Girls Night Out

As I write this on Wednesday afternoon, I’m preparing to venture out on a Girl’s Night Out tomorrow evening.

The first one of those I ever attended was while we were still working on the reservation. A bunch of women from school went into Tucson Friday night where we planned to have dinner followed by a round of bowling. It didn’t work out very well. At the very end of the meal, one of the ladies—using the term loosely—demanded separate checks. That put a real “gar in my greet” as Evie would have said, and things didn’t improve after that. Eventually two of my pals, Patsy and Loretta, and I bailed on bowling altogether and ventured across the street to a bar where we indulged in several adult beverages and had lots of fun.

This happened to be on Columbus Day. A young airman from Davis Monthan was particularly taken with Loretta who was a Quinault by birth, a Tohono O’odham by marriage, and most definitely a dish. When he made a pass at her, she looked him straight in the eye and said, “You know, if we’d a sunk that Mayflower when it first showed up, we’d a never have had any of this trouble.” It was a joke, of course, especially when the young man walked away shaking his head in dismay. Times have changed a lot since them. It’s likely that I’ll be pilloried as being a racist for a: passing it along or b: considering it a joke or: c: both of the above. So be it.

Once the evening ended and the bowlers came to drag us out of the bar, the evening did not improve. The bowlers’ noses we all out of joint, and the three of us were still having too much fun. The ride out of town was edgy at best. When we arrived at my turnoff, thirty miles later, the lady who was driving the car offered to take me all the way up to the house—two miles of dirt road. “No thanks,” I said. “Just drop me off here. I can walk.”

When I bailed out of the car, so did Patsy and Loretta. As I recall, we walked the two miles in plenty of moonlight, singing bawdy songs as we went. Jerry Janc was not at all thrilled when he was rousted out of bed by three over-the-limit females to do the sixty-mile round trip drive necessary to drop two of them off at their respective houses.

So that’s one kind of Girls Night Out. But tomorrow’s event will be again, as Evie would say, “a white horse of a different color.” This will be the Savor the Season dinner at my daughter’s church.

It’s a fairly large church. For this event, chairs in the sanctuary are replaced by sixty or so banquet tables, each of them decorated to the nines with holiday cheer provided by that table’s hostess. It truly is a winter wonderland. The attendees are all women, young and old, and none of them will be doing the cooking. A specially designed buffet is set up. Packets containing family-sized recipes for each dish are given to every guest. Church menfolk do all the serving—and that’s the whole point.

Back the sixties when bra-burning was in its heyday, planning and delivering the holiday cheer nevertheless continued to be considered women’s work, and not much has changed on that score in the meantime. In most families, the womenfolk are still the ones who plan and organize holiday meals and gatherings. It used to be that Thanksgiving was the only meal I cooked each year from beginning to end. Things are a bit different now, and a set of spareribs are slow cooking in the oven a 250 degrees while I work on the blog. But I’ll be cooking Thanksgiving dinner this year, too.

Savor the Season is designed to give the “fairer sex” time to take a deep breath before the starting gun announces the official beginning of the sprint race that will take us all through the complexities of the holiday season and on to the end of the year.

**Objectives**
1) Edit everything in the records from the line containing "Click the 燒錄 toolbar item" down through the end of the records, changing "Scary list" to "Horror list" and keeping all else the same; return only those lines.
2) Carry on with the Girls Night Out essay from the point where it stops.
The text and the records are unrelated to each other.

**Source records**
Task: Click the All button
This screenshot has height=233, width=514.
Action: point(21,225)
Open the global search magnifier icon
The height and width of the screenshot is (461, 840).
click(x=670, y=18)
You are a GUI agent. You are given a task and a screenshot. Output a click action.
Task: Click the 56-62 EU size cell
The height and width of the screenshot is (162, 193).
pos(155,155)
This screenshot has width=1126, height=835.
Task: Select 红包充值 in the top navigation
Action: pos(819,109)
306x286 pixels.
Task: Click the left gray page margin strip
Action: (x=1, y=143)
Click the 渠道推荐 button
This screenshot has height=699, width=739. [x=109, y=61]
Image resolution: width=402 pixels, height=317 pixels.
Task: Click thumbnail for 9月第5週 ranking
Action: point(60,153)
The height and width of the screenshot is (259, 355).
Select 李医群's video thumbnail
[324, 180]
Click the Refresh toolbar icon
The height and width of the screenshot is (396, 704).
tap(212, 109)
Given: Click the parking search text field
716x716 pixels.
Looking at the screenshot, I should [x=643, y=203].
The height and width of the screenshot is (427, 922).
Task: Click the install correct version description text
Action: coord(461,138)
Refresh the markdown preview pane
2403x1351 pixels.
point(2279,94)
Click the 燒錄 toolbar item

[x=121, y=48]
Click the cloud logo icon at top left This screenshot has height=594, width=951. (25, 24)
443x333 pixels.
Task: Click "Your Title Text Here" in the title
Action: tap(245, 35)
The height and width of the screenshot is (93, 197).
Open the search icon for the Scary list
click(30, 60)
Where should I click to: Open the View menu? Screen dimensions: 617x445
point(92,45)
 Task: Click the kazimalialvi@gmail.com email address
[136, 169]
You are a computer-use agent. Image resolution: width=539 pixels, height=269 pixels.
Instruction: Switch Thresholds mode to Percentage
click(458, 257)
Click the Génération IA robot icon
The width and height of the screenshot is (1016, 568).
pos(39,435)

**Answers for the exercise**
1)
Click the 燒錄 toolbar item

[x=121, y=48]
Click the cloud logo icon at top left This screenshot has height=594, width=951. (25, 24)
443x333 pixels.
Task: Click "Your Title Text Here" in the title
Action: tap(245, 35)
The height and width of the screenshot is (93, 197).
Open the search icon for the Horror list
click(30, 60)
Where should I click to: Open the View menu? Screen dimensions: 617x445
point(92,45)
 Task: Click the kazimalialvi@gmail.com email address
[136, 169]
You are a computer-use agent. Image resolution: width=539 pixels, height=269 pixels.
Instruction: Switch Thresholds mode to Percentage
click(458, 257)
Click the Génération IA robot icon
The width and height of the screenshot is (1016, 568).
pos(39,435)

2)
As I said, this is a church event. No adult beverages will be served, and any singing we do will be of the Christmas Carol variety. And yes, there will be a message—delivered by Pastor Cheryl. Her sermons are always memorable. One year, each guest received a replica of a key from an old black-and-gold Underwood Typewriter. It was meant to be a reminder that, when things get tough, it’s always a good idea to find your backspace. That’s one that has been especially meaningful to both my daughter and me, and when we exchange texts that contain nothing but a backspace, it helps each of us take a step back.

I have no idea what the message will be tomorrow night. In these days when rancorous politics seem to have impacted every aspect of our lives, lots of people may be in need of exercising their backspace during holiday family gatherings.

So I’m including one here. That way, if you need one during events in the course of the next month or so, you’ll know just where to find it.

32 thoughts on “Girls Night Out

  1. What a great idea! Thank you. as I am sure I will indeed next to use that key this year. Happy Holidays for you and yours.

  2. I love the”backspace” concept. I know we all can use it in our lives. I was mentally trying to think of a way to find an icon or something while I still reading your post when you actually gave us one! Thank you! I hope you will tell Pastor Cheryl that you shared her message with us. I’m sure it will have a far reaching effect.

  3. When I was working back in the late 50s in Des Moines, the women in my office had a night out. There must have been only six of us as I remember only one car. First we went to a park and roasted weenies. Then we went bowling which was funny as none us was good at it. I don’t remember any liquor, but we had a good time.

    I love the backspace key. The Royal typewriter I learned on had one.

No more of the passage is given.